The ban on exporting oil originated in the 1970s when the Arab oil embargo raised gasoline prices and caused inflation. The US had adopted domestic price controls to fight the inflation, and crude restrictions were necessary to make those price controls effective.
However, after two weeks of heavy debate among congressional leaders, Congress finally passed the $1.1 trillion government spending bill that included a measure to remove the 40-year-old ban.
Lifting the ban was “particularly important at a time when our industry is experiencing a period of extreme volatility and uncertainty,” said Ryan Lance, chairman and CEO of ConocoPhillips.
The nation’s economy and oil industry are very different from the 1970s. Earlier this year, domestic oil prices dropped under $40 due to the shale oil buildup (a buildup caused the ban). With the ban removed, the oil industry can put shale out in the market, bring the crude benchmark back up, and earn additional capital which can be used for production, exploration, and investments. This in turn will lead to more supply chain jobs in the sector. Lifting the ban also adds to U.S. oil security and strengthens crude trade relationships with Europe and Asia.
In order for the bill to pass, compromises were made to address concerns from opponents. Democrats in the Senate had secured some protections for independent refiners, allowing them to deduct transportation costs for gasoline and other fuels they make to counterbalance the rise in domestic crude prices.

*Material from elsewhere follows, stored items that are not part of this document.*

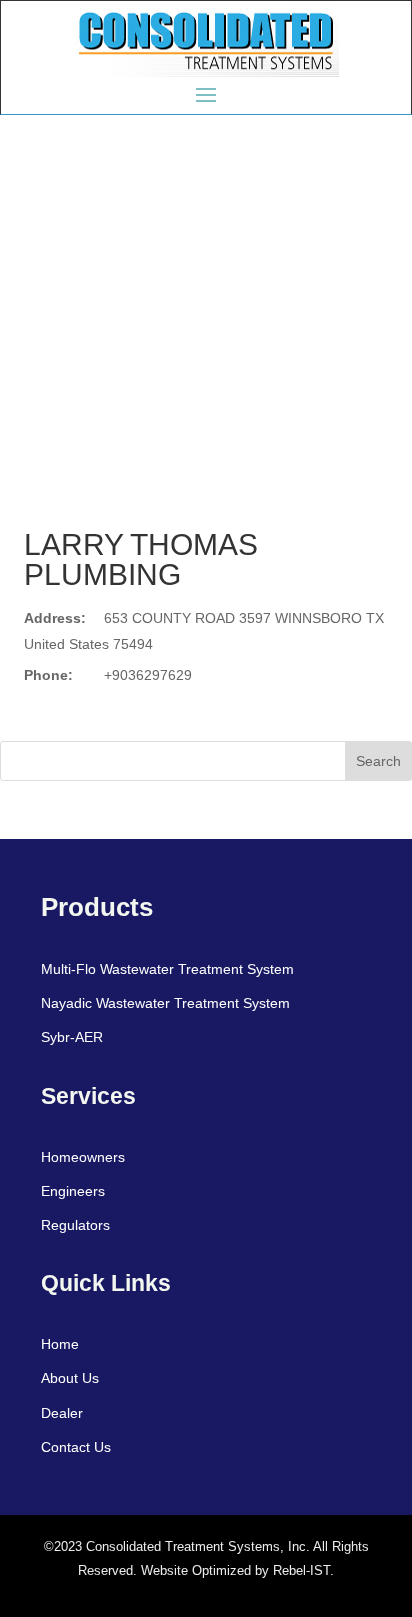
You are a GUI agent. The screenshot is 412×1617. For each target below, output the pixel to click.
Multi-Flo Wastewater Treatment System (167, 969)
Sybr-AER (72, 1037)
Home (60, 1344)
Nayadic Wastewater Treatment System (165, 1003)
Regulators (75, 1225)
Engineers (73, 1191)
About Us (70, 1378)
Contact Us (76, 1447)
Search (378, 761)
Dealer (62, 1413)
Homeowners (83, 1157)
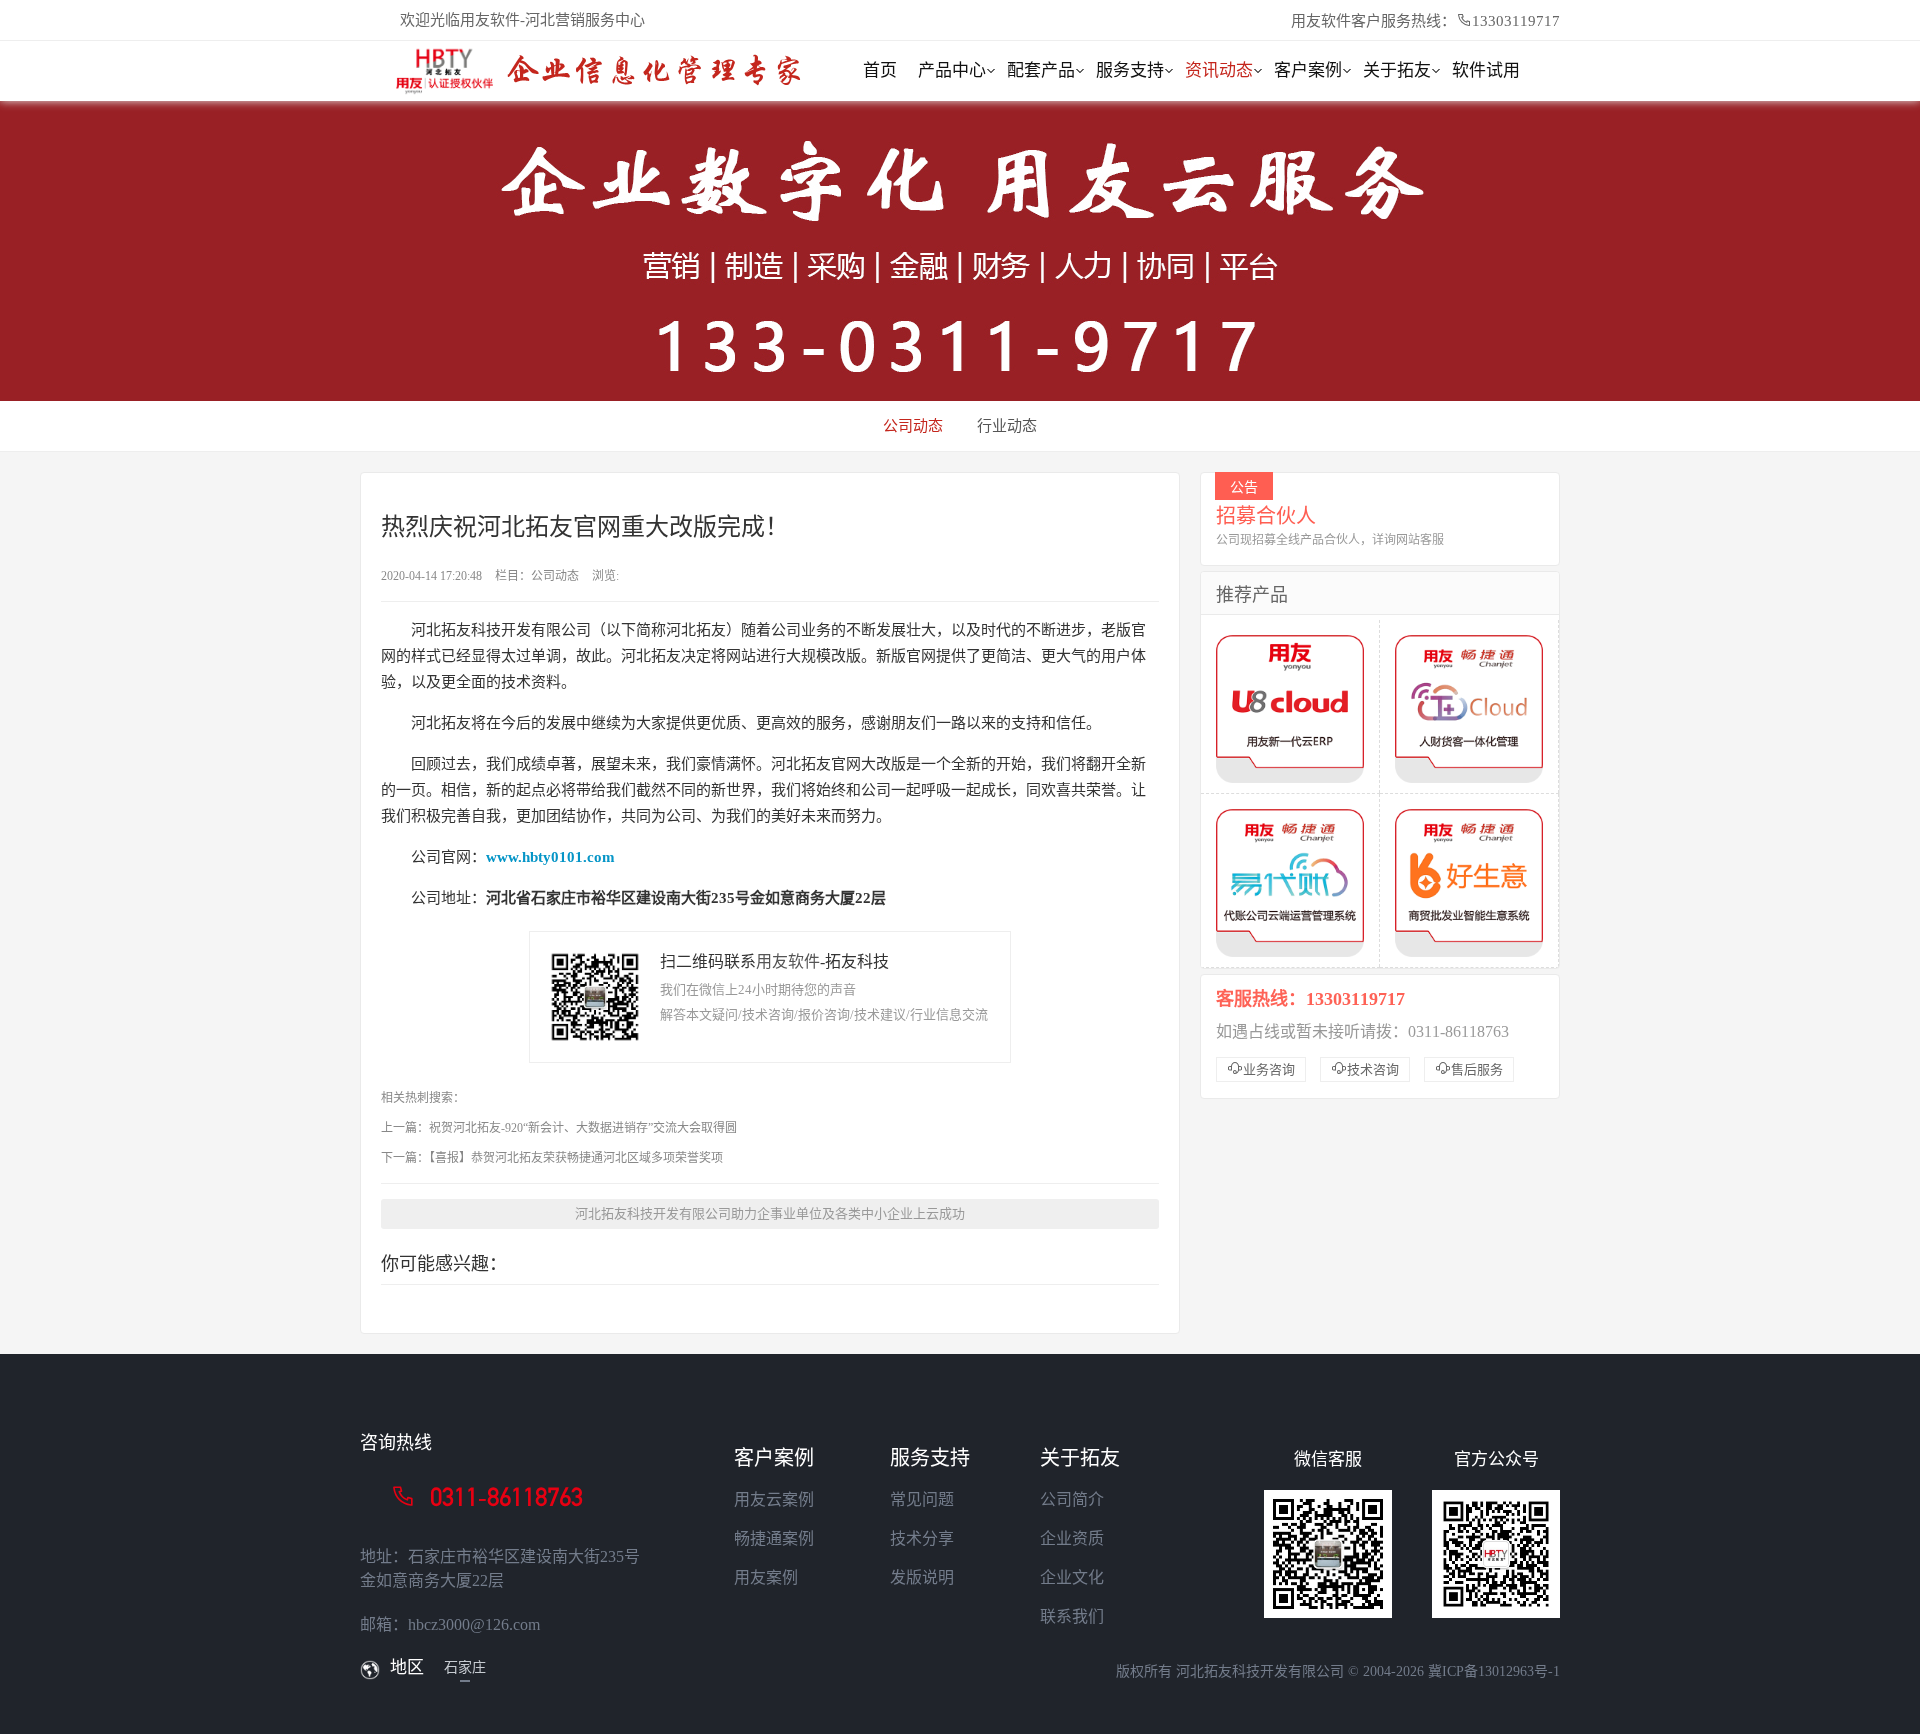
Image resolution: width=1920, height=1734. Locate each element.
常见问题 (922, 1499)
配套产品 (1041, 70)
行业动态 (1007, 426)
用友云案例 (774, 1499)
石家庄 (465, 1667)
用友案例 (766, 1577)
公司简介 (1072, 1499)
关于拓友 (1397, 70)
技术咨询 (1365, 1068)
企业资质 (1072, 1538)
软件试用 (1486, 70)
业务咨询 (1261, 1068)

The bill also includes measures that will boost development of renewable energy such as renewable power tax credits, parks conservation funding paid for with oil revenues and the elimination of measures aimed at undoing Obama’s clean power rules on power plants. House Democratic leader Nancy Pelosi said the environmental damage from exporting oil would be offset by ten times.
Democrats may not have been able to get a better deal even if they controlled both chambers of Congress, according to (D)- Senator Martin Heinrich of New Mexico.
Significant U.S. export shipments will not be any time soon, due to the global surplus in oil supplies. Still, crude producers will have the increased flexibility they coveted.
“Now that we have leveled the playing field, the United States finally has an opportunity to compete and realize our nation’s full potential as a global energy superpower,” said George Baker, head of Producers for American Crude Oil Exports.
The legislation will now go to President Barack Obama, who is expected to sign it into law.